● Task goal
Pictures are to be left out; every line from the one with "Viewport: 1328px width, 896px height." through the end of the data must be transcribed exactly.

Stored dataset items

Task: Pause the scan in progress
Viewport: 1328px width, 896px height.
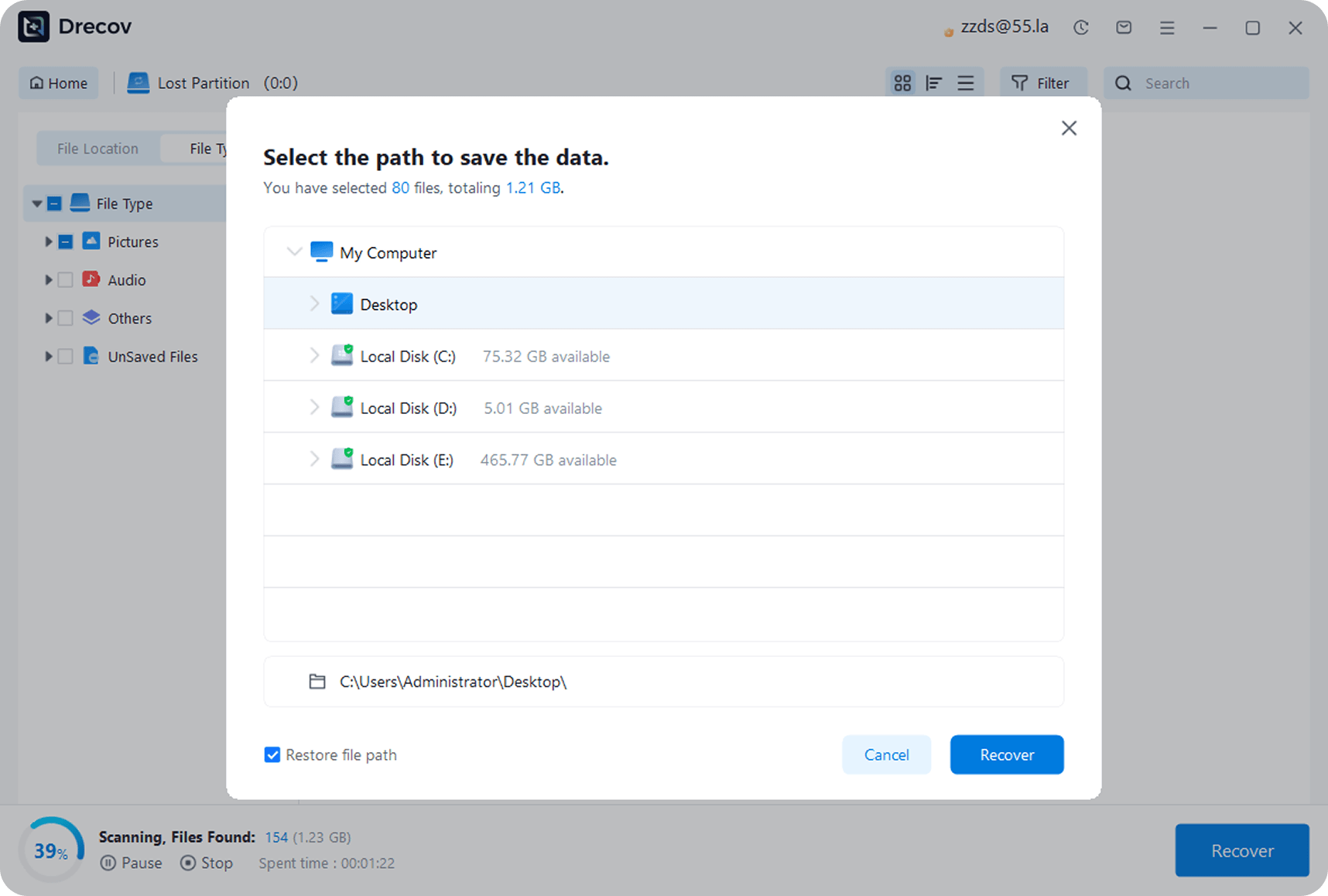Action: [131, 863]
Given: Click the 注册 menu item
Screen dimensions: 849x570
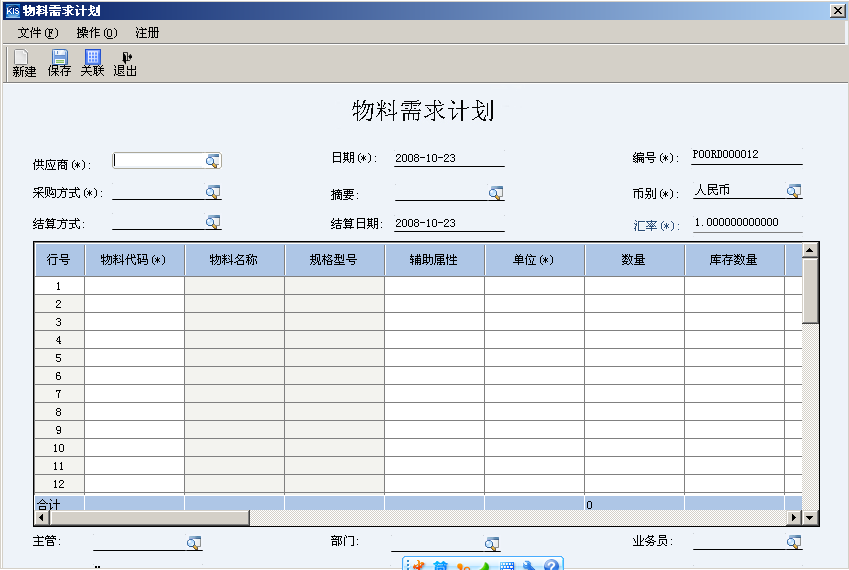Looking at the screenshot, I should tap(147, 33).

● Response
Viewport: 1328px width, 896px height.
Action: [131, 863]
Given: Click the 注册 menu item
Screen dimensions: 849x570
Looking at the screenshot, I should tap(147, 33).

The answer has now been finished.